In a recent Politico article, 34 professionals predicted how they think COVID-19 may change certain aspects of our reality. From community to tech, to health and science, to church and religion, experts are making predictions of changes to come.
There is no doubt there will be change. And looking at this change through a fresh lens is a critical leadership task and opportunity in which we must take advantage – and not just professionally. If we “get it right” during this season of uncertainty from a personal and family perspective, intrinsically we will emerge more refreshed, energized, and aligned as better spouses, siblings, sons and daughters.
In his book, How Successful People Think, John C. Maxwell describes his approach to scheduling his month in advance. What struck me about his method was his systematic approach to prioritizing family and personal events on his work calendar. This hit me hard. Full transparency – I haven’t done well at prioritizing family and relationships as a Gen X professional.
We discuss a lot of measurable action planning and goal setting in our curriculum here at Solutions 21, so why is it that we often align these systems with our professional life and not our personal life? Have I been too focused on being the best at work? Have I committed 100% of my energy, mentally and emotionally, to work and not left anything for family relationships or personal recreation?
If you continue to kick the proverbial can of “work-life balance” or “integration” during this time period, you will miss one of the biggest opportunities presenting itself to all of us: what to do with the family. What a beautiful dilemma.
Can you take some of the professional goal setting and measurable action planning techniques and apply them to your personal life? Sure, you can. Now is a great time to look at your work week, and deliberately plan out family and personal events with deeper goals associated with each. Some goals may be:
- Update the five-year family plan (finances, individual-goals, family goals, etc.)

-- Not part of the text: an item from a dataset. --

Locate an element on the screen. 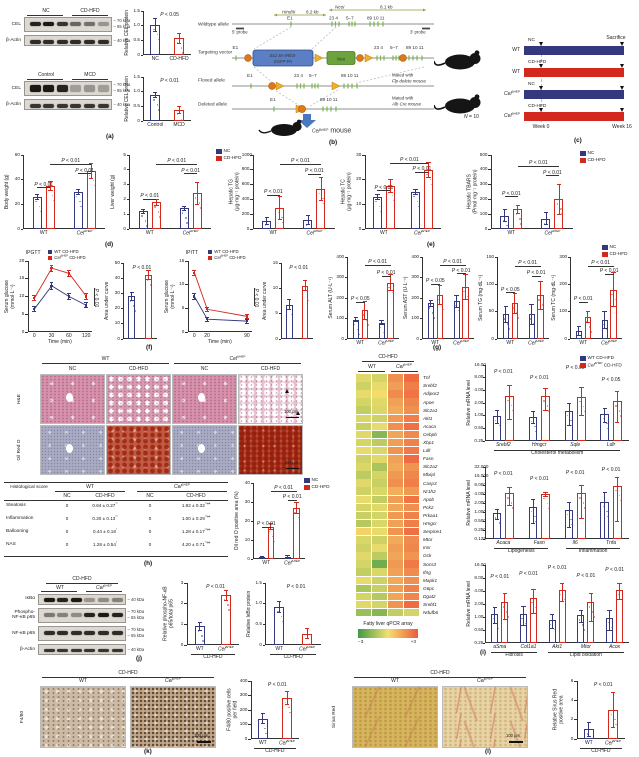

- Start healthy family habits like a walk, run, bike ride, etc.
- Reinvigorate family sense of adventure with things like geocaching or letterboxing.

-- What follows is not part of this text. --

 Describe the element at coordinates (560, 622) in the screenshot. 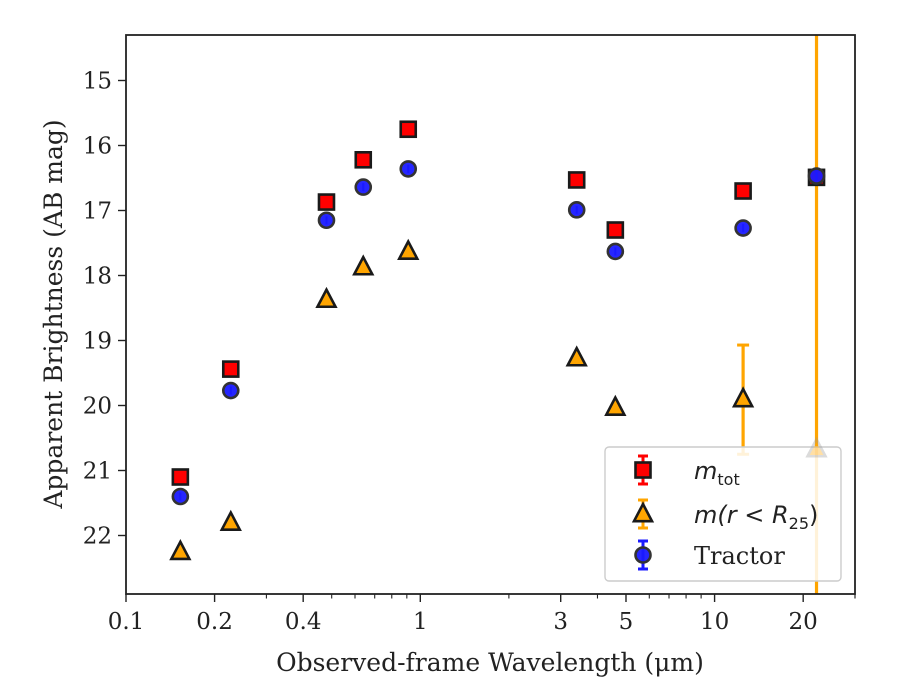

I see `x-tick-label: 3` at that location.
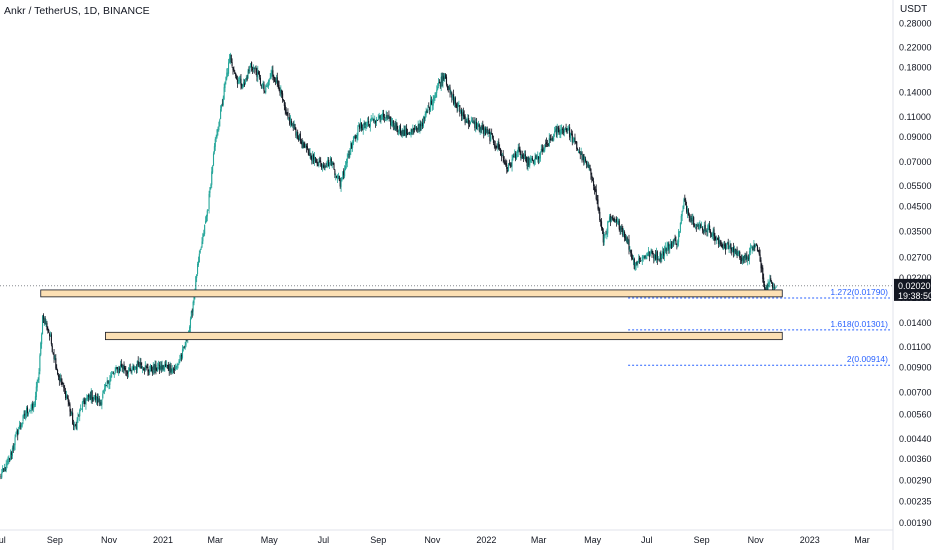 The width and height of the screenshot is (932, 550). Describe the element at coordinates (915, 347) in the screenshot. I see `y-tick-label: 0.01100` at that location.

- Rekindle your personal love for nature and the outdoors by dusting off the fishing rod or sidewalk chalk and take advantage of the spring season.
- Plant that family garden to increase self-sustainability. Start small with just a few raised beds.
With the current state of the world, working to live should have new meaning to us. Now is the time to commit to planning and resourcing our other-than-professional goals.
I may not have been asked by Politico to make a COVID-19 prediction, but here it is anyways: the pandemic-induced slow-down will increase intrinsic life-value for those who develop goals and measurable action plans for relationships and personal hobbies. Don’t miss this opportunity by letting anxiousness and worry dominate your life. Be the HIPO those closest to you need starting right now.